**Task description**
List each line in the items below that contains the word "with".

**Provided entries**
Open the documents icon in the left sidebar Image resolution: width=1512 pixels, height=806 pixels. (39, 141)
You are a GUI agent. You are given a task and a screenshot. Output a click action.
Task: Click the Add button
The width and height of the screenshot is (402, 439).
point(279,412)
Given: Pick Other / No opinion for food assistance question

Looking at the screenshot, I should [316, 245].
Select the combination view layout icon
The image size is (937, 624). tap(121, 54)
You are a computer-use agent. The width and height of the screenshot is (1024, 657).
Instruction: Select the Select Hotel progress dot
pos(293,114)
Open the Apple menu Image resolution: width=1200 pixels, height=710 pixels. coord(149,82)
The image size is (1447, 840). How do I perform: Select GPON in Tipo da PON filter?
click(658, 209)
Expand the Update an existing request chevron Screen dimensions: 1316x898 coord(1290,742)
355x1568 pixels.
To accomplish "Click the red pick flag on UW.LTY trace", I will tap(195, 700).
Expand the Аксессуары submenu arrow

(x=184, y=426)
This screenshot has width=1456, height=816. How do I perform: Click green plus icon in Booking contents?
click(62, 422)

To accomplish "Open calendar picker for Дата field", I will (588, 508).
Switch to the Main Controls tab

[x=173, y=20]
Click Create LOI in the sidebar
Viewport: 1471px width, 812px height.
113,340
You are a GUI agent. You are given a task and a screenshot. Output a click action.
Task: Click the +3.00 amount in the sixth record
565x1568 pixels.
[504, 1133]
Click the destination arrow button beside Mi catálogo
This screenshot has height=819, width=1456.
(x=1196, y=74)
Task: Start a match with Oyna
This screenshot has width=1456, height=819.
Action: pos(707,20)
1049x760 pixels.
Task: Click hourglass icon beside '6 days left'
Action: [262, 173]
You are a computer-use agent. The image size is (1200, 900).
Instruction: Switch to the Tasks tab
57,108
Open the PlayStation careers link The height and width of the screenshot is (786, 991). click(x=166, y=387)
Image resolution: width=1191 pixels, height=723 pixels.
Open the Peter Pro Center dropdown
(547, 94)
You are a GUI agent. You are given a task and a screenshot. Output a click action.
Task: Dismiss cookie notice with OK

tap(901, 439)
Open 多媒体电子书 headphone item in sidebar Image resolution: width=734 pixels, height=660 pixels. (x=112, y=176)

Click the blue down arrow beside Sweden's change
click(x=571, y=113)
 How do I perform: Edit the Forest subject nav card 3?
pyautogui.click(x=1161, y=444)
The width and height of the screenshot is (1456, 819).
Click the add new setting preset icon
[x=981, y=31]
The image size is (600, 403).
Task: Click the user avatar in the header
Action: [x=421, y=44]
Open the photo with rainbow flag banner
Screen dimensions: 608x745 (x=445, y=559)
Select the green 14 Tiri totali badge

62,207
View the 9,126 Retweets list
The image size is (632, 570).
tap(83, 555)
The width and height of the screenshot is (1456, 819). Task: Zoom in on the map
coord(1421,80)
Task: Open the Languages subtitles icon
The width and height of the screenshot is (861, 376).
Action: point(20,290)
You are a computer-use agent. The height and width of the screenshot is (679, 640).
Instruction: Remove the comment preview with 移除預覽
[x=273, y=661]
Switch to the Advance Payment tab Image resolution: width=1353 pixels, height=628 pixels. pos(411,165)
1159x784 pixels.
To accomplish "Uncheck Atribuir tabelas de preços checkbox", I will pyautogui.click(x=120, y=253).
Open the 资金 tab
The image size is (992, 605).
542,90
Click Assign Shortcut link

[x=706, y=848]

**Solved exercise**
Task: Start a match with Oyna
Task: Dismiss cookie notice with OK
Open the photo with rainbow flag banner
Instruction: Remove the comment preview with 移除預覽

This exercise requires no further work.